De nos jours dans les pays à revenu élevé, une proportion importante des personnes vivant avec le VIH ne savent pas qu’elles sont infectées. Voici les estimations de cette proportion dans quelques pays à revenu élevé :
- Canada : 21 %
- France : 19 %
- Royaume-Uni : 17 %
- États-Unis : 13 %
Le fait que tant de personnes ignorent leur statut VIH complique les efforts visant à réduire la propagation du virus et à inciter plus de personnes atteintes à se faire soigner et traiter.

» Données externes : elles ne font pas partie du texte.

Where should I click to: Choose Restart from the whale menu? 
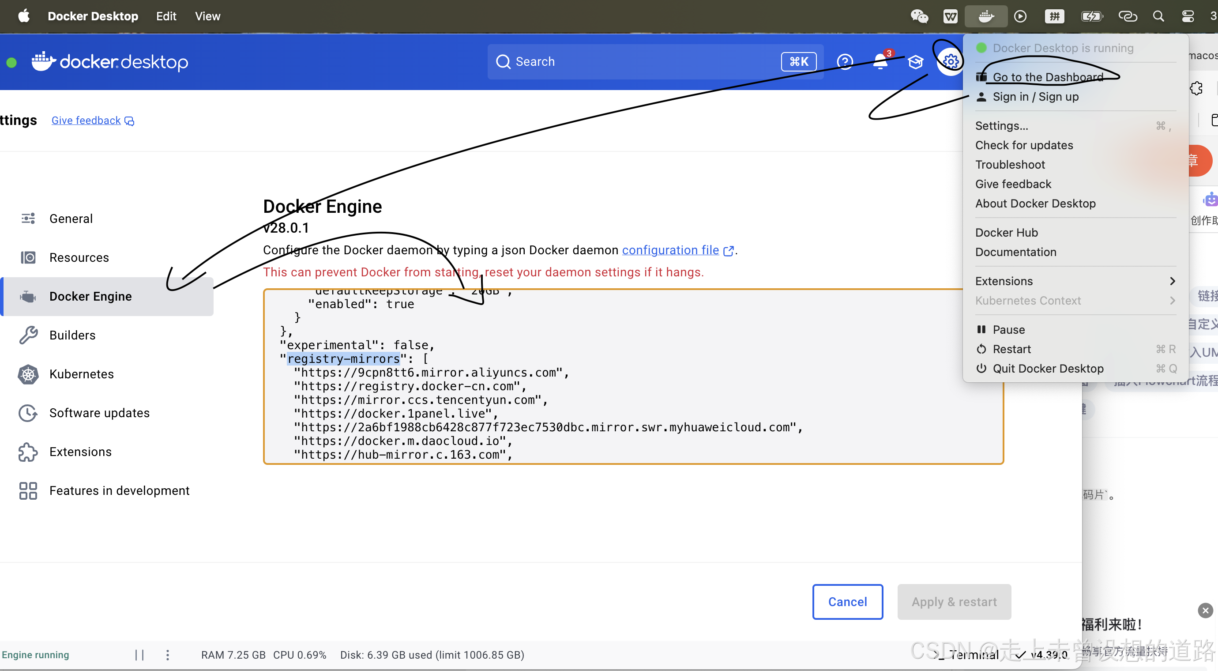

Nombre d’études ont révélé qu’il est possible de préserver son système immunitaire et sa santé générale en commençant le plus tôt possible après l’infection un traitement par une combinaison de médicaments anti-VIH puissants (couramment appelée TAR). Autrement dit, les personnes qui commencent la TAR tôt dans le cours de l’infection au VIH sont considérablement moins à risque de tomber gravement malades ou de mourir. De plus, si elles continuent à prendre la TAR tous les jours, en suivant toutes les consignes à la lettre, la quantité de VIH dans leur sang diminue jusqu’à un niveau très faible et s’y maintient. Cela réduit énormément leur risque de transmettre le VIH.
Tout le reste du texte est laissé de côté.